(Stored records)
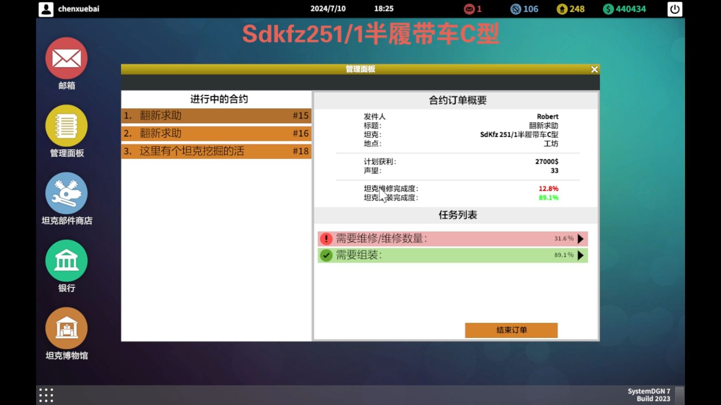
Task: Expand the 需要维修 repair task row
Action: (580, 238)
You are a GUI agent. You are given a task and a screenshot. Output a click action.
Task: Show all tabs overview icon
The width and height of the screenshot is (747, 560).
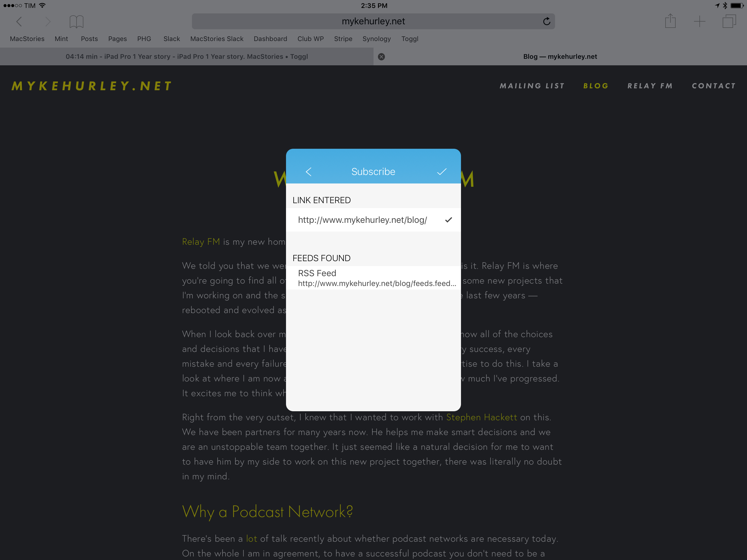click(x=729, y=22)
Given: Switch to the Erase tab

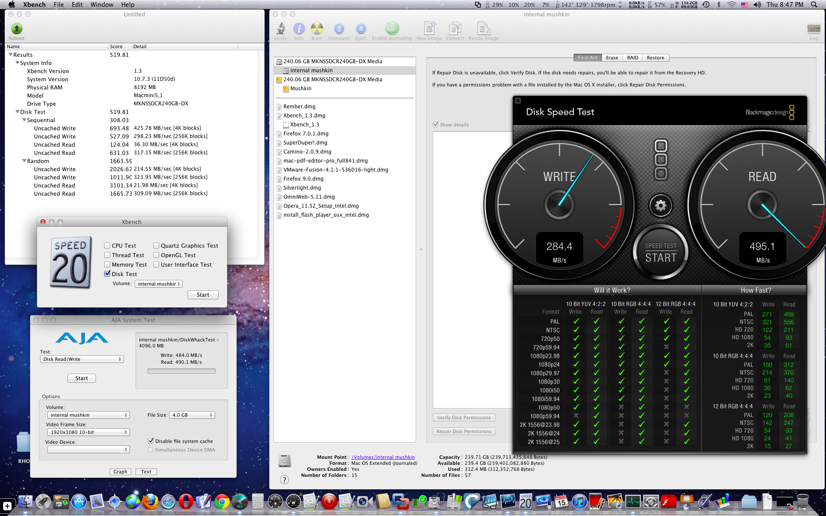Looking at the screenshot, I should 612,58.
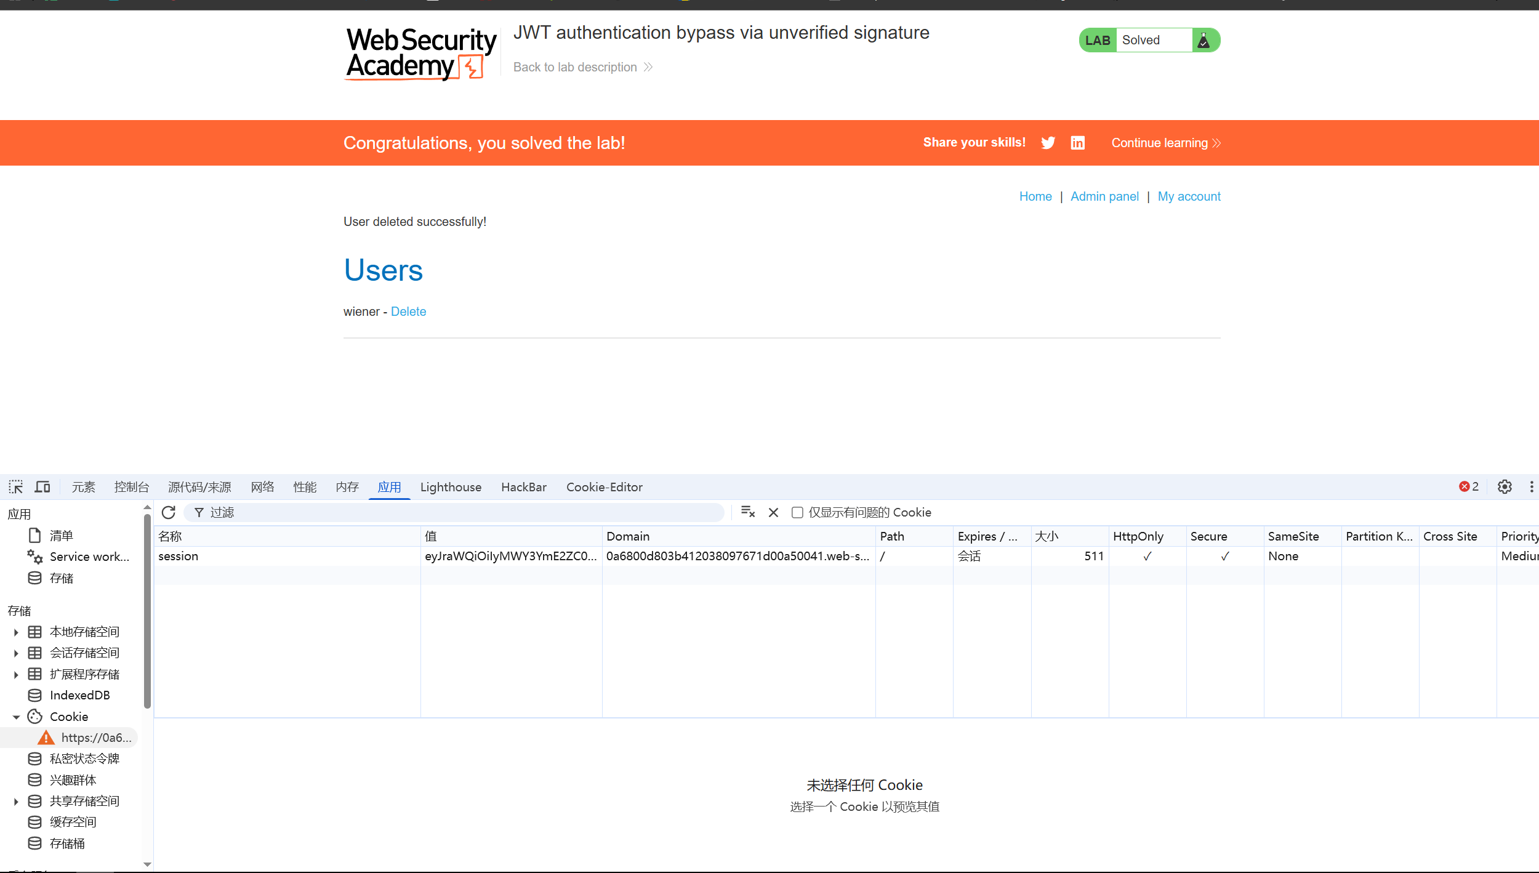
Task: Switch to the Lighthouse tab
Action: click(x=451, y=487)
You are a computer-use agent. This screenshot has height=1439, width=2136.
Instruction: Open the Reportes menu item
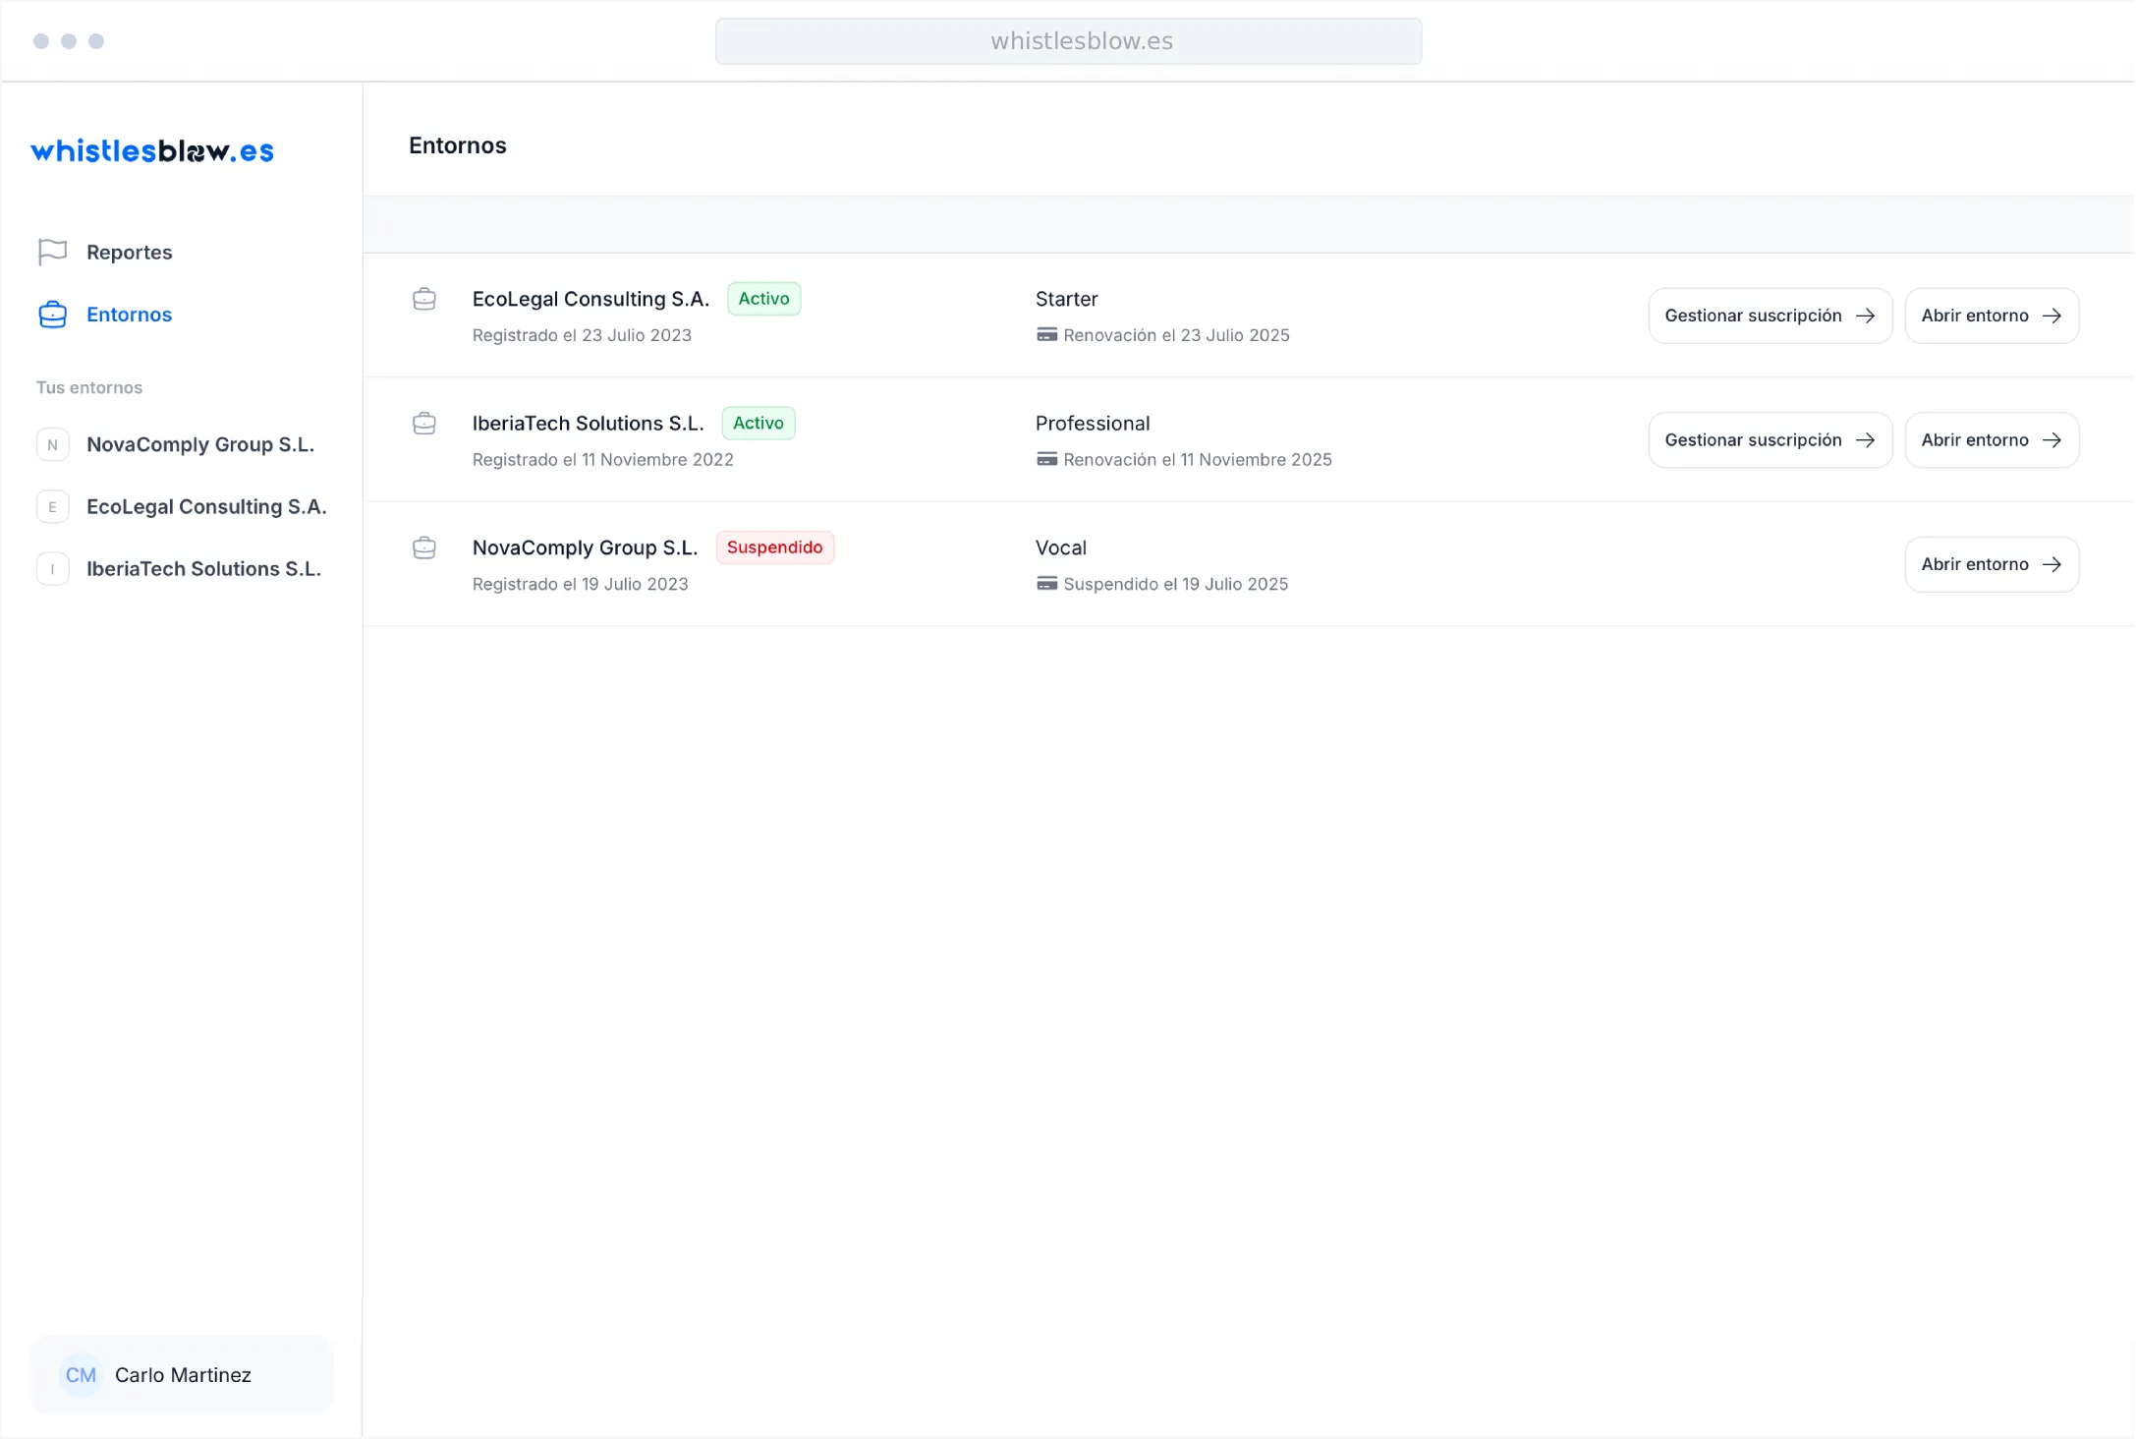129,253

Work request – Once the line containing "Given: Switch to the Erase tab" is found, it and every line through the end of the records above should be output exactly, with no pictures.

Task response –
Given: Switch to the Erase tab

Looking at the screenshot, I should 612,58.
Task: Switch to the Lighthouse tab
Action: click(x=451, y=487)
You are a computer-use agent. This screenshot has height=1439, width=2136.
Instruction: Open the Reportes menu item
129,253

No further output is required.